▶ **Exercise objective**:
Of all the lines below, return only those starting with the line holding "Select the SOLIDWORKS" and going on through the line holding "Enable the 'Zeige Kompilierdialog' checkbox", exactly as written.

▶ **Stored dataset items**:
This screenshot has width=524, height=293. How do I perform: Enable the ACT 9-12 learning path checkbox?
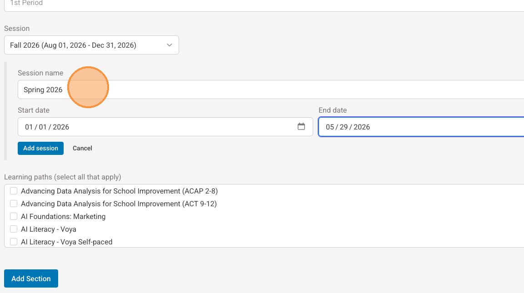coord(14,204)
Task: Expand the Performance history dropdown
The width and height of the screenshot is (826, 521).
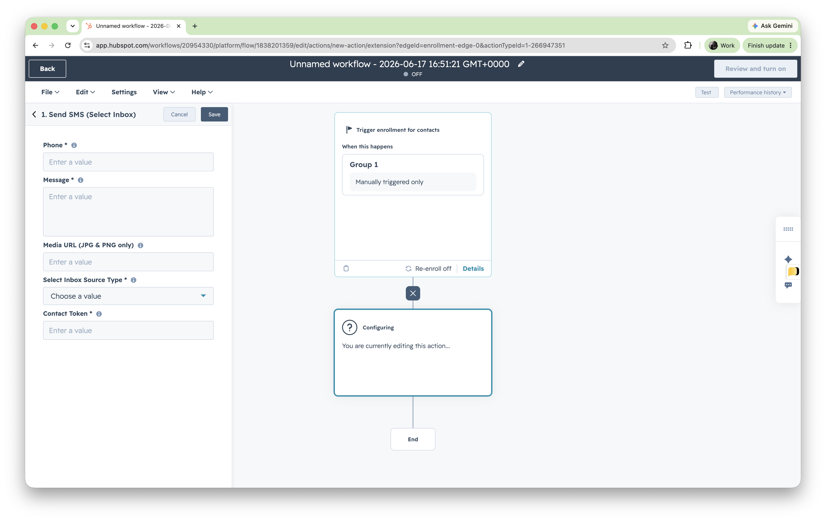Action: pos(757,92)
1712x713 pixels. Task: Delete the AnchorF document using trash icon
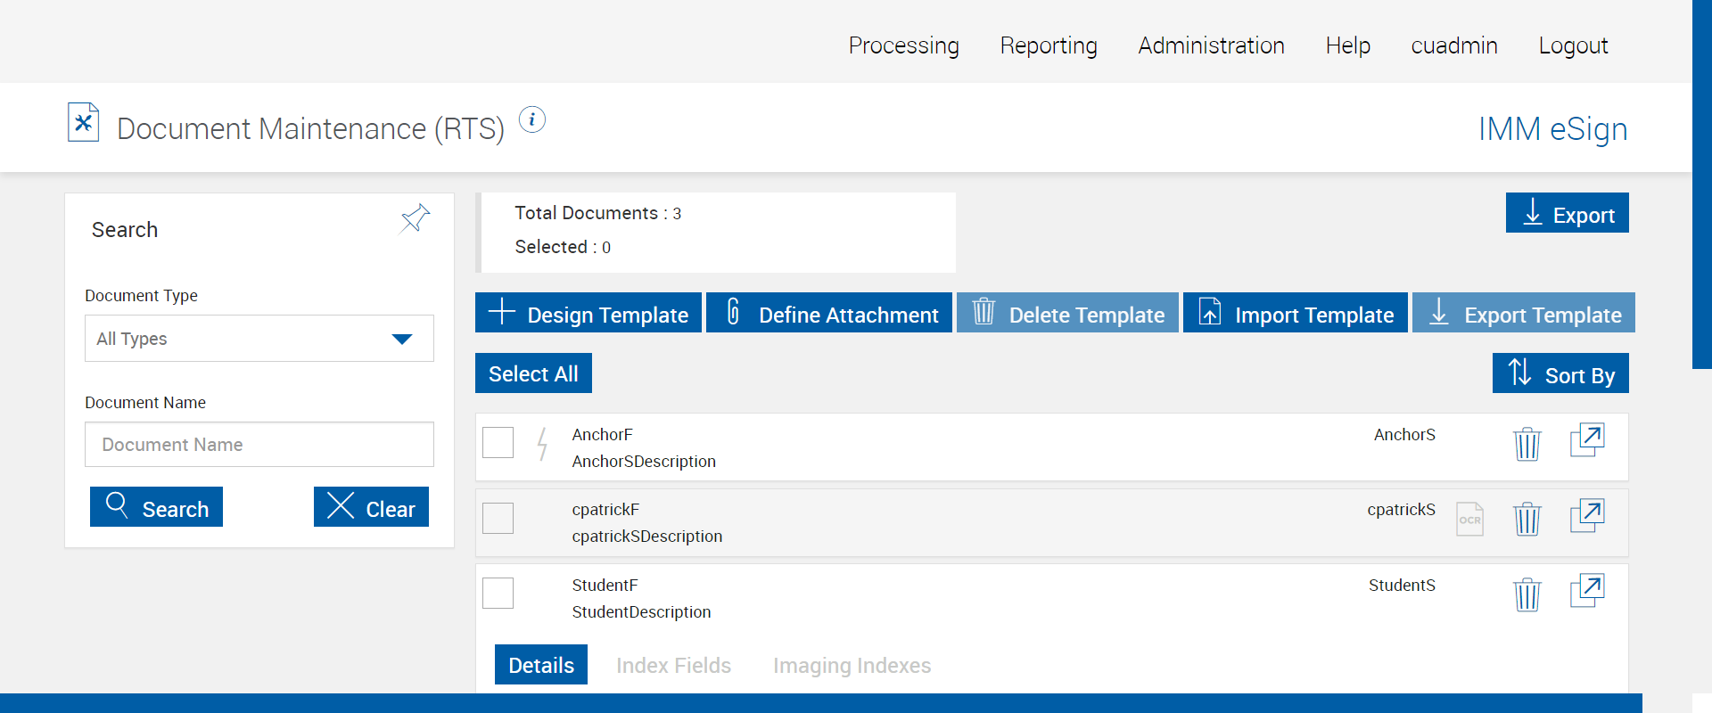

--

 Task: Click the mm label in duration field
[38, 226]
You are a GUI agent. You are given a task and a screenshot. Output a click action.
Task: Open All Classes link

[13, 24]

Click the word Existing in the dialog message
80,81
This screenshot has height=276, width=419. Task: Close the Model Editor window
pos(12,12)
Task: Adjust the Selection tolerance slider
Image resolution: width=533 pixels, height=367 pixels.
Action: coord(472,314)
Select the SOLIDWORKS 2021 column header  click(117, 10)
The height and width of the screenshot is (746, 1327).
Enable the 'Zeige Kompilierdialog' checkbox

* * *

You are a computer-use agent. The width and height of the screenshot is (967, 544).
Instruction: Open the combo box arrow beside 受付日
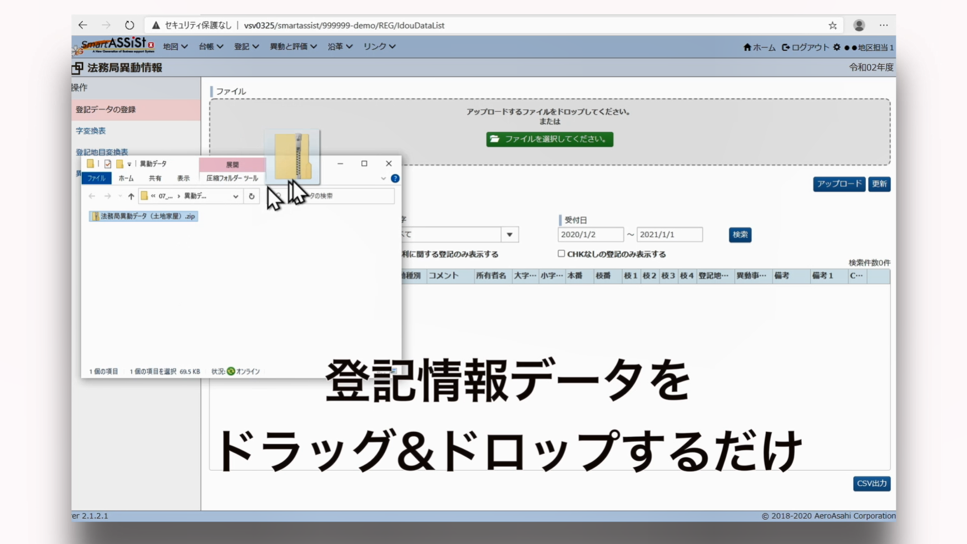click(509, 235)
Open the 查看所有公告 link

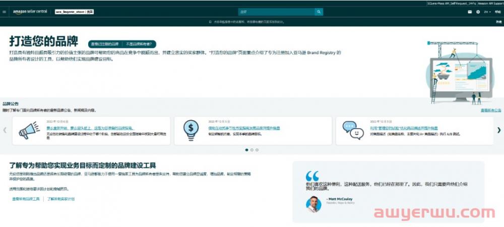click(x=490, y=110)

▶ **Task solution**:
Select the SOLIDWORKS 2021 column header  click(117, 10)
The height and width of the screenshot is (746, 1327).
Enable the 'Zeige Kompilierdialog' checkbox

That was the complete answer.